Friday, July 30, 2010

Transformative Change

I love it when a number of things swirling about in different areas of my life all converge and make me sit up and pay attention.


And as I mentioned last week, I've been reading The Hero Within and in it the author talks about transformative change as we move through the different stages of our journey.

Transformative change. For some reason that phrase has really stuck with me, always in the back of my mind this week. Probably in no small part because I've reached the point in the manuscript when everything is building to that big moment when my character sheds her old skin and steps into her new self. When she is truly and completely transformed by the events of the novel.


Then a couple of days ago on twitter, @Quotebelly posted this quote:  

"The pessimist complains about the wind; the optimist expects it to change; the realist adjusts the sails." - William Arthur Ward

And it hit me; the act of adjusting the sails is not just about being realistic; it is also about being open to transformative change. A mere realist would batten down the hatches and hold on. But the act of adjusting the sails, of preparing yourself to accommodate what life is about to send your way, is a much more profound act of acceptance.
================================
◆ PROBLEM 1: In the blog post on transformative change, duplicate the passage starting with "I love it when" and going on through "of our journey.".
◆ PROBLEM 2: In the blog post on transformative change, which Twitter account posted the William Arthur Ward quote?
◆ PROBLEM 3: Continue the blog post on transformative change from where it stops.

Records from a dataset:
================================
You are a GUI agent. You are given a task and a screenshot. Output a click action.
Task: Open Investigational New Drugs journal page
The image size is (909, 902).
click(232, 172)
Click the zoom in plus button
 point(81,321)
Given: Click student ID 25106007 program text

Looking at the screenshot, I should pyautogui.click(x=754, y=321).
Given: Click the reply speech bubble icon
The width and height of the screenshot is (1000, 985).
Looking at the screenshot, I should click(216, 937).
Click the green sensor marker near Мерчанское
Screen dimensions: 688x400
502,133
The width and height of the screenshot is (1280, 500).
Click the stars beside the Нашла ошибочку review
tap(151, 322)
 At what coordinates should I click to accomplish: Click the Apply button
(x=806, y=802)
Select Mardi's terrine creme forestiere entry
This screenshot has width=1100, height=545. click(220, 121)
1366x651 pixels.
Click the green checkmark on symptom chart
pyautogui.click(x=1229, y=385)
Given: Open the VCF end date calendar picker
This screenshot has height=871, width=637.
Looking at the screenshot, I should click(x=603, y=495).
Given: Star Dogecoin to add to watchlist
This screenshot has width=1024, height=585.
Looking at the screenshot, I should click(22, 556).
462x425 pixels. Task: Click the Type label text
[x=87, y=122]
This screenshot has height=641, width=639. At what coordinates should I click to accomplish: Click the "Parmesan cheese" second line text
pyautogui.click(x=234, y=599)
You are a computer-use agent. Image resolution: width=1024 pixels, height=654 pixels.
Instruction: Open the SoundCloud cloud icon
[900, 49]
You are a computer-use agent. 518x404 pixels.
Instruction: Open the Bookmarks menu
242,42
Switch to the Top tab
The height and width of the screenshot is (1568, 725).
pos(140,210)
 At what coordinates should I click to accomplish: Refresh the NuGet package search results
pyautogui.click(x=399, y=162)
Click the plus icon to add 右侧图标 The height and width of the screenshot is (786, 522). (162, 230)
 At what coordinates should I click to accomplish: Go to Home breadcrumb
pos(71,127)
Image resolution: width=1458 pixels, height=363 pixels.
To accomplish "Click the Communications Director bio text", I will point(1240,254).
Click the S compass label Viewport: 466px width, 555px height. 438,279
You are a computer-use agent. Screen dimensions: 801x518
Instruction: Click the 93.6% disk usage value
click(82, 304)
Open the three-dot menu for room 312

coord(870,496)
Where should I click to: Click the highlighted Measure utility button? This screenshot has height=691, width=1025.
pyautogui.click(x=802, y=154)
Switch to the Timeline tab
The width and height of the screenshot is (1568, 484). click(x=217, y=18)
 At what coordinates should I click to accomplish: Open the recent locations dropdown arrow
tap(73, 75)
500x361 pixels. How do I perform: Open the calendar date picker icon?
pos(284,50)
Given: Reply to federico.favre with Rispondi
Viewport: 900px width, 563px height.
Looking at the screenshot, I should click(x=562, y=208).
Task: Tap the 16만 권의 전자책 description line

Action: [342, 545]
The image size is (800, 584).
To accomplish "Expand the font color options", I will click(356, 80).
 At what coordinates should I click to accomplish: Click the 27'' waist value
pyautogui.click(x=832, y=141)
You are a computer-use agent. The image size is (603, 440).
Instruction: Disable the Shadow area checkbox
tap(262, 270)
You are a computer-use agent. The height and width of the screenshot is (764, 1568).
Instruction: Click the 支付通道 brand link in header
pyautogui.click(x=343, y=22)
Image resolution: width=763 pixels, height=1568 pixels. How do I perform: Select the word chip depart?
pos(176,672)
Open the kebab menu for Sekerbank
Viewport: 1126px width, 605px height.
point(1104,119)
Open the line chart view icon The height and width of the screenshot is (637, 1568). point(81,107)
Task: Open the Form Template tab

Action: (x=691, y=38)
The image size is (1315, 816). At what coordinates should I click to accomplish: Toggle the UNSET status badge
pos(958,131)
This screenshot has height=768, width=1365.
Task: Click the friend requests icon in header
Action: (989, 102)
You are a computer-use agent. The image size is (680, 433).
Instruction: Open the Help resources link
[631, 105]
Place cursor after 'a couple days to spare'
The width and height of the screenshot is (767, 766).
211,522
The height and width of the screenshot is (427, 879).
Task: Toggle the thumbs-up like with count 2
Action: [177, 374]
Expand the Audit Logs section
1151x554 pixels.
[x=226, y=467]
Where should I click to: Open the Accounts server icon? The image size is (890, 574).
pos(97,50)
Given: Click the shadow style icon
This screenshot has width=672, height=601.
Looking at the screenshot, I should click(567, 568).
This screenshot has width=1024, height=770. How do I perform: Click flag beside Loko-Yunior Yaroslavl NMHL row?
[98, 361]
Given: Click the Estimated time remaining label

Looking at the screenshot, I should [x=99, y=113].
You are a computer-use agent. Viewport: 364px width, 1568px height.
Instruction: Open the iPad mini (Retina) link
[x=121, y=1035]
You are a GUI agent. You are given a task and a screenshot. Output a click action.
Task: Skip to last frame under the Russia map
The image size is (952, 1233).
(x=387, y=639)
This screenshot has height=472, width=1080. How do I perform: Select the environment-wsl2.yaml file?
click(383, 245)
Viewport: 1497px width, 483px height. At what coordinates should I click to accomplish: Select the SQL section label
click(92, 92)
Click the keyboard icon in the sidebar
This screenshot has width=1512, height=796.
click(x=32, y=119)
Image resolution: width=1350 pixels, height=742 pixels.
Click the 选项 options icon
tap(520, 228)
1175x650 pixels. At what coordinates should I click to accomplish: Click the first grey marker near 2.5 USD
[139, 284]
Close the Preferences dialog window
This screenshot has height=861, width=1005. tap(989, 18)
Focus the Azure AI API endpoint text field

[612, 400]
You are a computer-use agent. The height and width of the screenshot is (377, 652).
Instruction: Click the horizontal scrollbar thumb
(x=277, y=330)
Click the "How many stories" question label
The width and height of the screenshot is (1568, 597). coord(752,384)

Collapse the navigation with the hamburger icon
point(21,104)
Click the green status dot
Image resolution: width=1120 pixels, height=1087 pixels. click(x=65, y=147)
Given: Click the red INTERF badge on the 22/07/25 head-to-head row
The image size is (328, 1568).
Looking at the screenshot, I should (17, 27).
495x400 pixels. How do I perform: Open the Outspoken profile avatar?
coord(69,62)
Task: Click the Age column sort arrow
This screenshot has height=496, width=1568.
================================
◆ EXERCISE RESPONSE 1:
I love it when a number of things swirling about in different areas of my life all converge and make me sit up and pay attention.


And as I mentioned last week, I've been reading The Hero Within and in it the author talks about transformative change as we move through the different stages of our journey.

◆ EXERCISE RESPONSE 2: @Quotebelly

◆ EXERCISE RESPONSE 3:
For some people, those bumps on life's road completely derail them or make them bitter or cause them to feel victimized. And while I hate tragedy and mishap as much as the next person, one of the only ways I can put my head down and get through it, is to try and see the situation as an opportunity for that sort of deep rooted change. To extract the life lesson that the universe is sending me. In doing that, in finding some nugget of wisdom to take from the incident, I feel that no matter what I have lost, I have also won.

The thing is, no one taught me that; not my parents or a church or a therapist. I'm pretty sure I have managed to learn that concept though stories.

Which is why in fiction, as writers, it is so vital that things in our story make sense, that the events in our stories are pushing our characters toward this transformative change. That is one of Story's most important roles in our lives, showing us what that sort of deep change looks like, feels like, how to recognize and respond to the opportunities when they arise.